Kül 1: "Savaş"

190 26 4
                                    

Bölüm 1 "Savaş"

Sevgili Günlük, Ekim-Perşembe

Sana günlük demek ne kadar doğru bilmiyorum. Zirâ, günlük yaşadıklarımdan çok hislerimi döküyorum bu satırlara.

Ölüm.

Beynime altın harflerle kazınan bu kelime, ruhumun çığlıklarını yansıtıyor. Çünkü içimdeki ruh yalvarıyor bana: Ölmem için. Dayanamıyorum.

Tek çıkışım, aynı zamanda tek korkum. Ölürsem biter mi her şey? Yoksa denildiği gibi varsa tanrı, azap çeker miyim girdiğim yerde?

Ailem için yaşamalıyım. Sadece onlar için.

Bununla yaşamayı öğrenmek zorundayım.

Elimdeki kalemi çevirirken, sıkıntıdan patlamak üzereydim. Matematikten daha kötü bir ders varsa o da fizikti.

Masamın üstündeki defteri kimsenin görmediğine emin olduktan sonra çantama attım ve kafamı kaldırarak sınıfa göz gezdirdim.Bu defteri neden yanımda taşıdığımı da bilmiyordum ama çantama koyuyordum işte.

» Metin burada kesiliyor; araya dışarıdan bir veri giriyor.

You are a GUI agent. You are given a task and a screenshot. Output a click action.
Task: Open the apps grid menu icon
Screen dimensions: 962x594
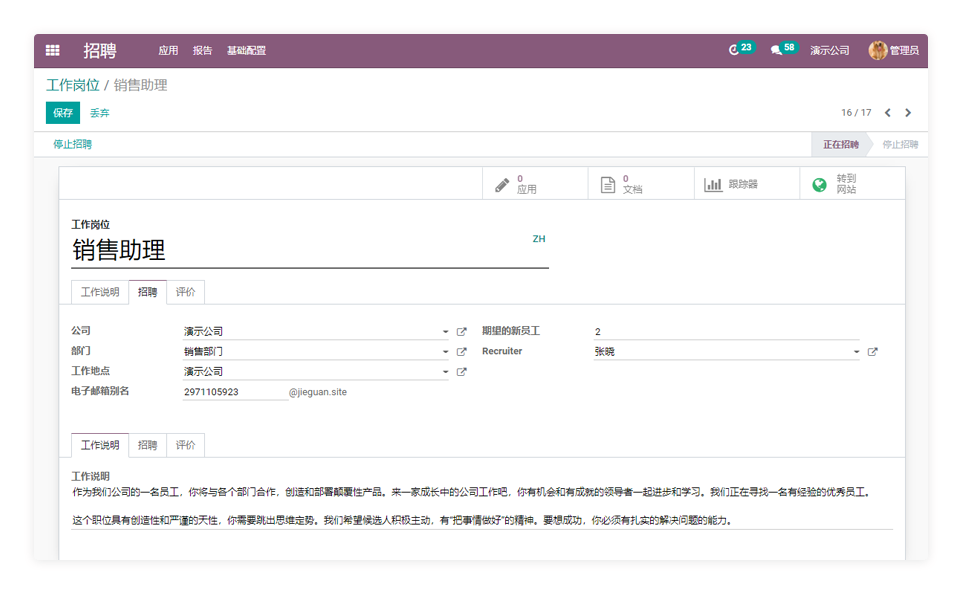(53, 50)
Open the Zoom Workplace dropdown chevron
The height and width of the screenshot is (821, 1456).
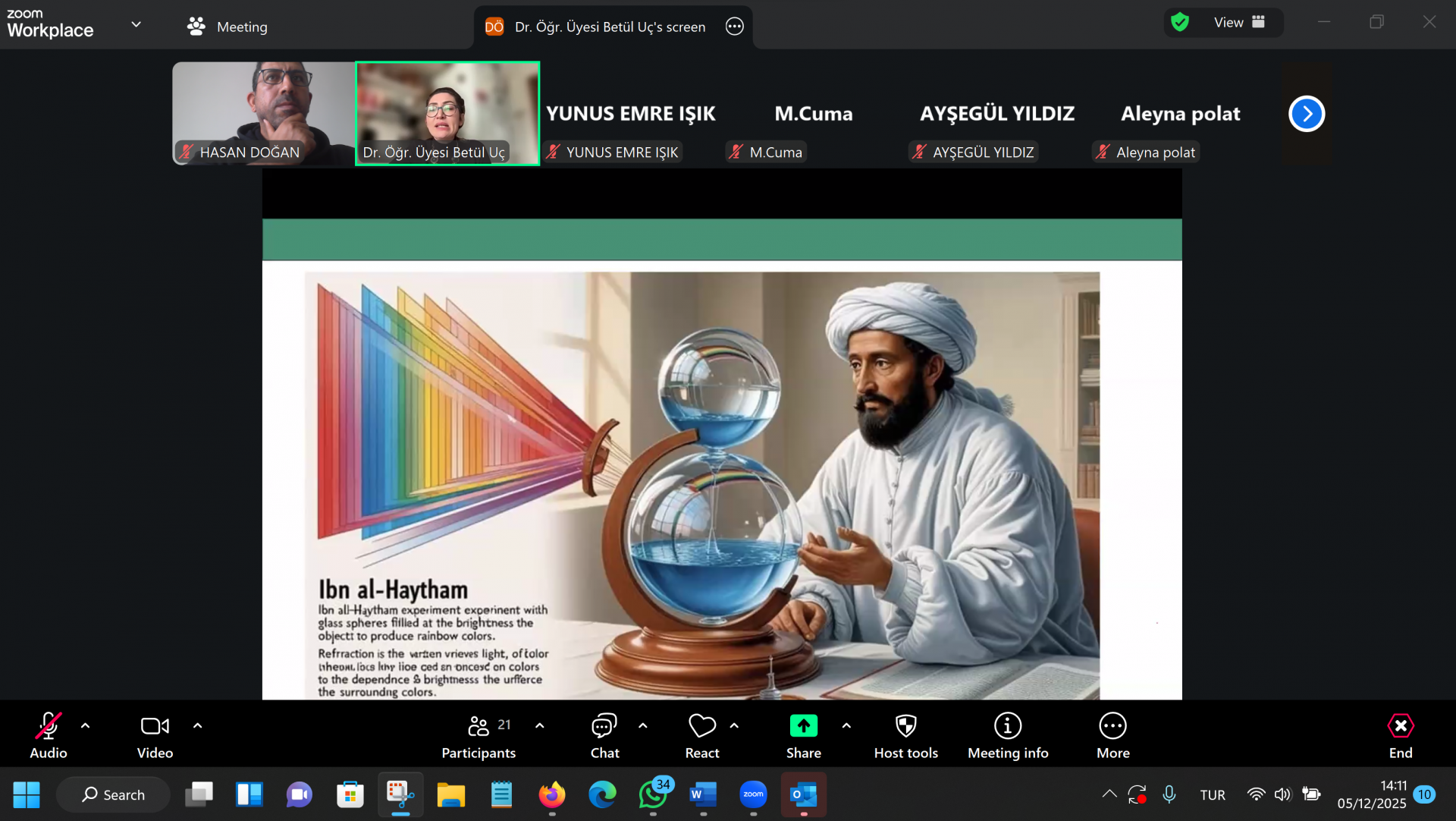(136, 24)
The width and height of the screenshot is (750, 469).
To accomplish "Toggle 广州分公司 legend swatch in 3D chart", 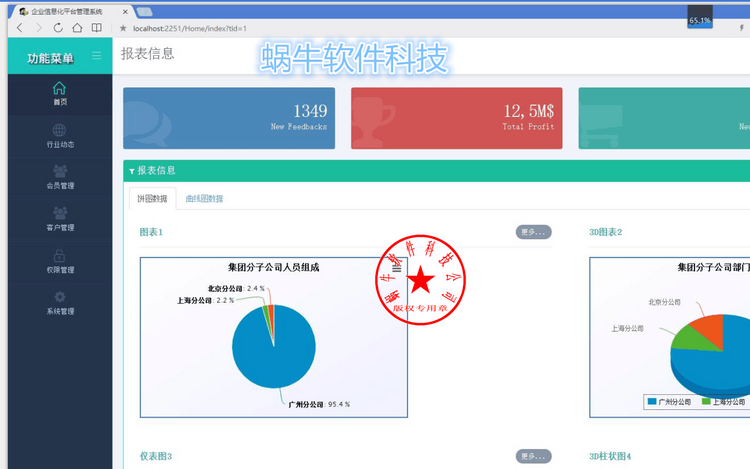I will click(x=651, y=402).
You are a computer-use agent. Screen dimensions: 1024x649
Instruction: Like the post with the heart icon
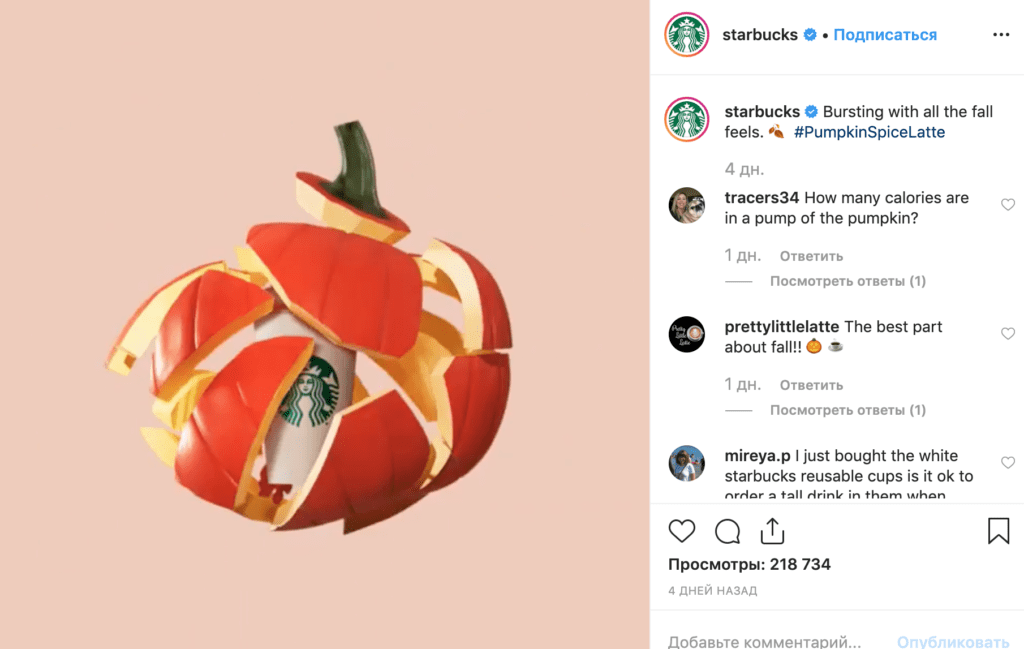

Herkes benimle aynı düşünüyor olacak ki, ilk sırada oturan ikizler hariç, dersi dinlemiyorlardı. Kimisi sıranın altından telefonla uğraşıyor, kimisi uyukluyordu. Arka taraftaki erkekler de Banu'yla uğraşıyorlardı. Her zamanki halleri diye düşündüm. Bu kızdan ne istediklerini bilmiyordum. Tek suçu erkek gibi davranmasıydı.

Kafamı onaylamazca sallayarak önüme döndüm. Normal bir devlet lisesiydik işte.

Fizik hocası, sınıfın onu dinlememesini takmadan ders anlatmaya devam ediyordu. Ve bu yaklaşık yirmi dakika daha sürdü.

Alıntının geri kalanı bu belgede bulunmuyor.